Warning to sensitive readers:
This is a combat scene. If violence offends you, don't read it!
Breathless and teetering on the brink of sheer terror, Garrick’s
platoon reached the northern summit of Cutthroat Pass. The giants
running in pursuit were nearly within range of their atlatl-propelled
javelins, slings and crossbows, and the rage belching from their voices
matched the violent war paint slathered upon their faces.
Garrick rested his hands on the strong shoulders of
his sergeants. “Cannons on flanks,” he began, gasping for
breath. “Keep them in front of us!” He pointed directly
ahead and inhaled quickly. “Wedge formation . . . Hold fire until
my order . . .” He breathed while glancing at the giants lumbering
uphill. “Aim for faces . . . Make them fall backward . . . When
they’re down, we charge!” Garrick turned toward his men.
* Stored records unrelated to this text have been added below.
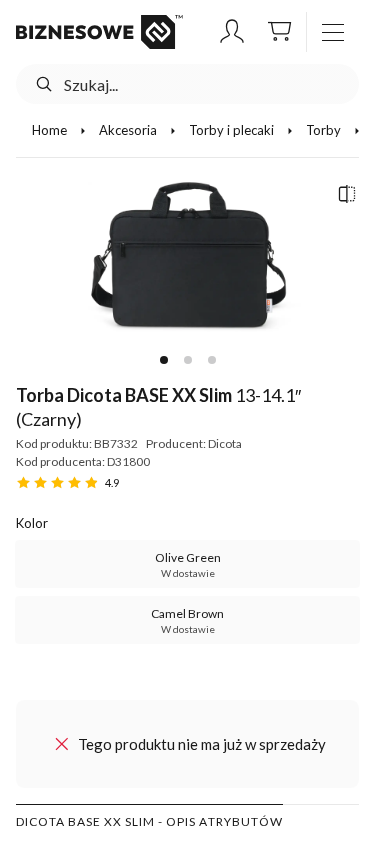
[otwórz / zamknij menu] (333, 32)
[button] (232, 32)
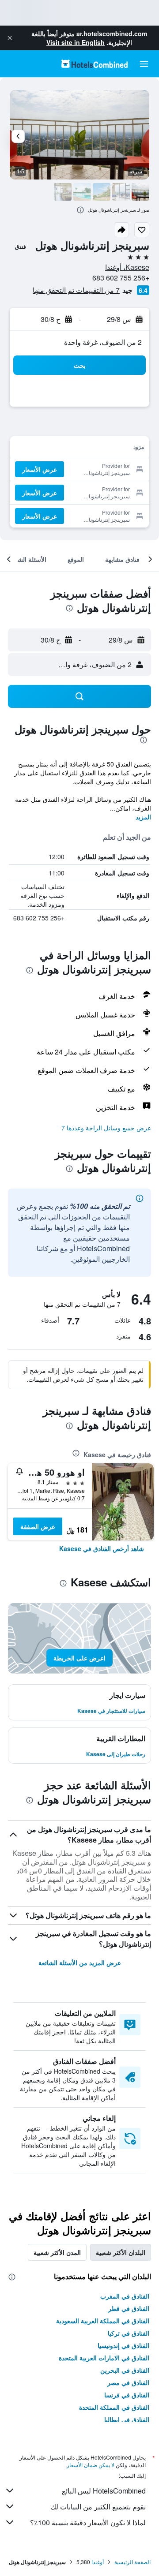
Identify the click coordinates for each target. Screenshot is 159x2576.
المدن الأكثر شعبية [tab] (57, 2252)
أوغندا (97, 2561)
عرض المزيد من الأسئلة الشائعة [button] (79, 1962)
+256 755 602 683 (120, 278)
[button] (9, 38)
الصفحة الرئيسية (132, 2561)
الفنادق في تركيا (128, 2333)
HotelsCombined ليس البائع (104, 2491)
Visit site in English (75, 42)
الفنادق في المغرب (124, 2296)
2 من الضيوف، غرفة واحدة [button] (103, 342)
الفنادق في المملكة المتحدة (114, 2407)
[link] (101, 1548)
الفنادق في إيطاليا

“Fix bayonets, boys! Get down! Get down!” Then, to a
mortar crew he yelled: “Red flare!”
Volcanic rocks whistled overhead. Javelin
shafts, driven hard toward their targets, whispered through the clear,
cold air. Crouching behind the crest of the hill, Garrick’s
platoon remained safe while the giants hurled their missile
weapons. Success in defending against giants involved keeping
them far enough away so that their muscle-powered projectiles could not
inflict harm. Killing them in hand-to-hand combat, however,
required getting very close, where their great strength gave them a
serious advantage.
Some of the attacking humanoids stood at nearly
twice Garrick’s height and weighed more than 600 pounds. Armored
in leather and banded steel, they would not be seriously injured by the
rubber bullets carried by Tamarian warriors practicing their battle
craft. But their broad, flat faces remained unprotected, as
giants thought it unmanly to cover their heads in combat.
Instead, they smeared themselves in ochre and blood war paint during
violent, pre battle rituals.
Garrick intended to use this practice against
them. “Steady, men!” he called as the giants approached.
Lying on the sharp gravel, Garrick pulled back the bolt action of his
rifle and lined up the biggest attacker in his sights. He had
only six rounds to fire.
Three ranks containing ten humanoids stretched
across a line measuring nearly forty feet in breadth. They
stopped roughly ten yards from the summit of Cutthroat Pass, then
brought their long pikes down. This formation presented a wicked
array of sharp iron against their adversaries, and giants were
rightfully feared when lined up in a phalanx such as this one.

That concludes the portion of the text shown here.